Trump Iran détroit d’Ormuz : Les coulisses d’une trêve de 14 jours
Donald Trump annonce une suspension de la "puissance destructrice" contre l'Iran. Un cessez-le-feu de deux semaines est décrété, lié à la réouverture immédiate du détroit d'Ormuz. Analyse d'une nuit de tension.
Trump Iran détroit d’Ormuz
WASHINGTON — Dans un revirement spectaculaire qui a tenu le monde en haleine une partie de la nuit, le président Donald Trump a annoncé avoir suspendu l’ordre de frappes massives contre l’Iran, initialement prévu pour être exécuté entre mardi et mercredi. À la place d’un embrasement régional, le locataire de la Maison-Blanche propose un cessez-le-feu de quatorze jours, une main tendue lestée de conditions non négociables.

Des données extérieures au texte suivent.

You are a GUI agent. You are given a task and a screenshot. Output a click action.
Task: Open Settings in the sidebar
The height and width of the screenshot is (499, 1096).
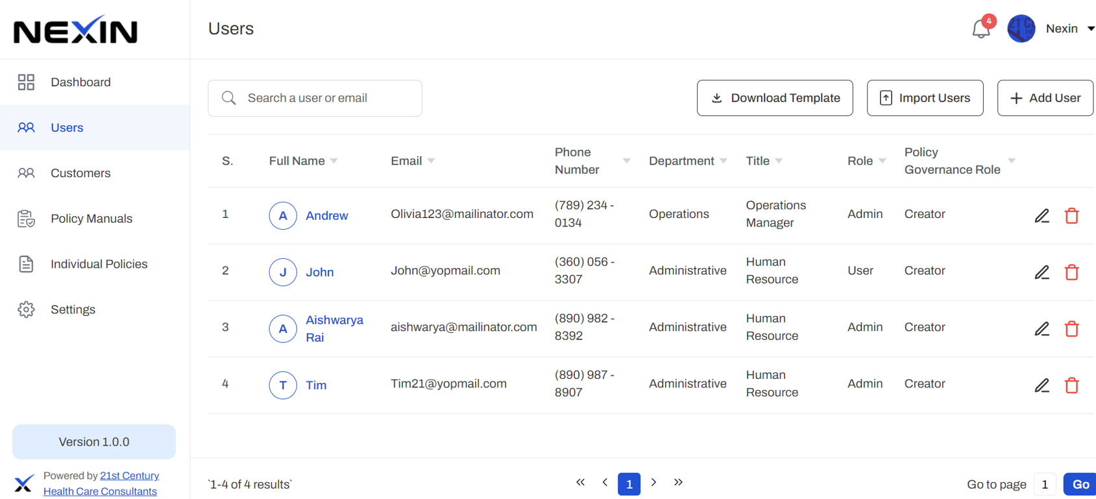(73, 310)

L’ombre de la « Puissance Destructrice »
C’est par une déclaration au ton solennel, mais non dénué de sa rhétorique habituelle, que Donald Trump a justifié son choix. Le président a affirmé avoir mis en pause ce qu’il qualifie de « puissance destructrice sans précédent », un arsenal déjà positionné et prêt à frapper des sites stratégiques iraniens.
« Nous étions sur le point d’agir. Tout était prêt. Mais j’ai décidé qu’il était temps de donner une dernière chance à la raison », a déclaré le président depuis le Bureau ovale.
Ce recul de dernière minute semble être le fruit d’intenses pressions diplomatiques et d’une volonté d’éviter un conflit ouvert dont le coût humain et économique serait imprévisible.
Le Détroit d’Ormuz : La clé de la désescalade
La trêve annoncée ne s’apparente toutefois pas à un chèque en blanc. Donald Trump a lié ce cessez-le-feu de deux semaines à une condition sine qua non : la réouverture immédiate et sécurisée du détroit d’Ormuz.
Véritable artère jugulaire du commerce mondial de l’énergie, le détroit est le théâtre de tensions croissantes. Pour Washington, la libre circulation des pétroliers est le baromètre de la bonne foi de Téhéran.
L’exigence américaine : Une garantie de sécurité totale pour la navigation internationale.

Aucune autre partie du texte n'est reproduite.